Existing defense methods against adversarial attacks can be categorized into
training time and test time defenses. Training time defense, i.e., adversarial
training, requires a significant amount of extra time for training and is often
not able to be generalized to unseen attacks. On the other hand, test time
defense by test time weight adaptation requires access to perform gradient
descent on (part of) the model weights, which could be infeasible for models
with frozen weights. To address these challenges, we propose DRAM, a novel
defense method to Detect and Reconstruct multiple types of Adversarial attacks
via Masked autoencoder (MAE). We demonstrate how to use MAE losses to build a
KS-test to detect adversarial attacks.
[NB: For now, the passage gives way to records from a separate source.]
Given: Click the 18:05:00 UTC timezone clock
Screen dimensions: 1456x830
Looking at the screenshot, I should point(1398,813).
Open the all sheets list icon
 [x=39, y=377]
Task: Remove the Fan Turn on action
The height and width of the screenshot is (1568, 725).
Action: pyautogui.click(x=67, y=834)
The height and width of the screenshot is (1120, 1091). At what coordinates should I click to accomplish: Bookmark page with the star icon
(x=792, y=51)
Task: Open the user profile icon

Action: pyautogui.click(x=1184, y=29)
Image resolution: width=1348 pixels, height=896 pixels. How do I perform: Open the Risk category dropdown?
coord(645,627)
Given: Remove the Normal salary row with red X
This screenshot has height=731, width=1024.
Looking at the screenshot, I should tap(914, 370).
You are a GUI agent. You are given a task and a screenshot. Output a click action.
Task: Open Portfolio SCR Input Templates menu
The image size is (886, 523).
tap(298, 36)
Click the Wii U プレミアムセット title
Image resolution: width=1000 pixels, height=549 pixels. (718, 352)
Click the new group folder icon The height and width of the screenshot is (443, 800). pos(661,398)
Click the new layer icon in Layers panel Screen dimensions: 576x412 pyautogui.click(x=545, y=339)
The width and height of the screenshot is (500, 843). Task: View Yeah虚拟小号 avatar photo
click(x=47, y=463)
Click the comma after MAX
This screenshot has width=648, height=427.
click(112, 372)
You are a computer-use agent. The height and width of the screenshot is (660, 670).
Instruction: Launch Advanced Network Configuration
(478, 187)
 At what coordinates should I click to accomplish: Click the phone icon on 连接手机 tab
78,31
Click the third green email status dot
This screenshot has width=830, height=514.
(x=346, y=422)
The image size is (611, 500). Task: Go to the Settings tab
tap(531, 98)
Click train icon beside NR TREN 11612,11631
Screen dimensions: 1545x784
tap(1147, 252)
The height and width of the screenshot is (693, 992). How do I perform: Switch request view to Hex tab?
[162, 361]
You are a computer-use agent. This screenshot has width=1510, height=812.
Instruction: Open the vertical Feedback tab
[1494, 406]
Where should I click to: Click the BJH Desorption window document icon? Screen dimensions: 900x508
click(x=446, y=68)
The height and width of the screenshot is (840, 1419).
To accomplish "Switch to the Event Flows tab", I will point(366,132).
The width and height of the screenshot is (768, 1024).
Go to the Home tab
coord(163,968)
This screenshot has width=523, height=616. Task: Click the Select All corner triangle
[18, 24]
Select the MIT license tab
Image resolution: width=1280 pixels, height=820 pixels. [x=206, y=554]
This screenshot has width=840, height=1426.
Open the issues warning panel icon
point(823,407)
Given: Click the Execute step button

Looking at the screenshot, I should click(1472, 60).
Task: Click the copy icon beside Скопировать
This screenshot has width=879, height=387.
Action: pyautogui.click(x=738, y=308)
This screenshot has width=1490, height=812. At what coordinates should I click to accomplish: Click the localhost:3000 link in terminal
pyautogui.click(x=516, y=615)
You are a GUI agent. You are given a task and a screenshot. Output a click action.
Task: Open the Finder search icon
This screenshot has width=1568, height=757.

Moreover, the MAE losses can be used to
repair adversarial samples from unseen attack types. In this sense, DRAM
neither requires model weight updates in test time nor augments the training
set with more adversarial samples. Evaluating DRAM on the large-scale ImageNet
data, we achieve the best detection rate of 82% on average on eight types of
adversarial attacks compared with other detection baselines. For
reconstruction, DRAM improves the robust accuracy by 6% ~ 41% for Standard
ResNet50 and 3% ~ 8% for Robust ResNet50 compared with other self-supervision
tasks, such as rotation prediction and contrastive learning